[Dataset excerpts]
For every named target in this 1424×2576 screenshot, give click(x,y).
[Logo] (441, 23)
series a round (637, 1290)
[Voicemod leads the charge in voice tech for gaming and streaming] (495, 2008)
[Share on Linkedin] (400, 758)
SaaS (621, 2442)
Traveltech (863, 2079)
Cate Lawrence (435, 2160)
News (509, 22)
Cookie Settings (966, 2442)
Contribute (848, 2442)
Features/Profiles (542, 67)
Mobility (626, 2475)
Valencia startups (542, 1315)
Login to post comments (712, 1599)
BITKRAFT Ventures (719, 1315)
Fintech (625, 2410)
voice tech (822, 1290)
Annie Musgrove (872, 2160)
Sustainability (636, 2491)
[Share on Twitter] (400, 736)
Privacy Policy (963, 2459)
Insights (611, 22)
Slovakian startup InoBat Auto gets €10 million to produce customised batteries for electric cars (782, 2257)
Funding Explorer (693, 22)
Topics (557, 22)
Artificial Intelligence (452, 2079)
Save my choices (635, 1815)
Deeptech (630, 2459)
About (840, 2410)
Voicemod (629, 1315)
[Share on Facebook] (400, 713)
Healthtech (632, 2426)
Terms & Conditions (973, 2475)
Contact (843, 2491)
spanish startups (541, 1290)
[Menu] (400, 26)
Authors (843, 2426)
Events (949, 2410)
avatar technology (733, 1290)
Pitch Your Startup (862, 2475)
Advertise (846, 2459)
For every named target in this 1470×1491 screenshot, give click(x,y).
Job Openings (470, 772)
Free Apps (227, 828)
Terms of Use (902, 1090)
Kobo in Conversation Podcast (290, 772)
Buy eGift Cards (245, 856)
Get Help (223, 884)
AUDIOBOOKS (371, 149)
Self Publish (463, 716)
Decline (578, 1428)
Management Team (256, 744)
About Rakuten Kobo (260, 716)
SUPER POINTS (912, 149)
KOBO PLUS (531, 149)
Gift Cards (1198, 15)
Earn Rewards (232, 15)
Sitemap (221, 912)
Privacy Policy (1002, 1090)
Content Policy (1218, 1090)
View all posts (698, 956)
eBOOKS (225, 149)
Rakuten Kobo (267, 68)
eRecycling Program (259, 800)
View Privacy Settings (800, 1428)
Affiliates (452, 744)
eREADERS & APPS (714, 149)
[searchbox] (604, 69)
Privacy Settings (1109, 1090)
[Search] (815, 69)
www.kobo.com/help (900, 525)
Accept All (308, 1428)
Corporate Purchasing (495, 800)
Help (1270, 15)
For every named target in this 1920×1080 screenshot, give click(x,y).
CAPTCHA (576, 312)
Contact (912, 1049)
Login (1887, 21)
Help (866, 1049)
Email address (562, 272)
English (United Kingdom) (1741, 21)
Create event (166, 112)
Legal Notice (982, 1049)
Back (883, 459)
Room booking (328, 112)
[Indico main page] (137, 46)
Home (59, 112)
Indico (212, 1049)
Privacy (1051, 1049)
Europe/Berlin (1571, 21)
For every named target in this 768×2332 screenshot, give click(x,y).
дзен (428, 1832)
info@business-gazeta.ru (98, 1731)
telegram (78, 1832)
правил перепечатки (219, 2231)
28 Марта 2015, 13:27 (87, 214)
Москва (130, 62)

> ASSIGNMENT: Once the line with "www.kobo.com/help (900, 525)" is located in the data above, repeat it and every later line through the end, exactly.

> ANSWER SPACE:
www.kobo.com/help (900, 525)
Accept All (308, 1428)
Corporate Purchasing (495, 800)
Help (1270, 15)
For every named target in this 1920×1080 screenshot, give click(x,y).
CAPTCHA (576, 312)
Contact (912, 1049)
Login (1887, 21)
Help (866, 1049)
Email address (562, 272)
English (United Kingdom) (1741, 21)
Create event (166, 112)
Legal Notice (982, 1049)
Back (883, 459)
Room booking (328, 112)
[Indico main page] (137, 46)
Home (59, 112)
Indico (212, 1049)
Privacy (1051, 1049)
Europe/Berlin (1571, 21)
For every named target in this 768×2332 screenshot, give click(x,y).
дзен (428, 1832)
info@business-gazeta.ru (98, 1731)
telegram (78, 1832)
правил перепечатки (219, 2231)
28 Марта 2015, 13:27 (87, 214)
Москва (130, 62)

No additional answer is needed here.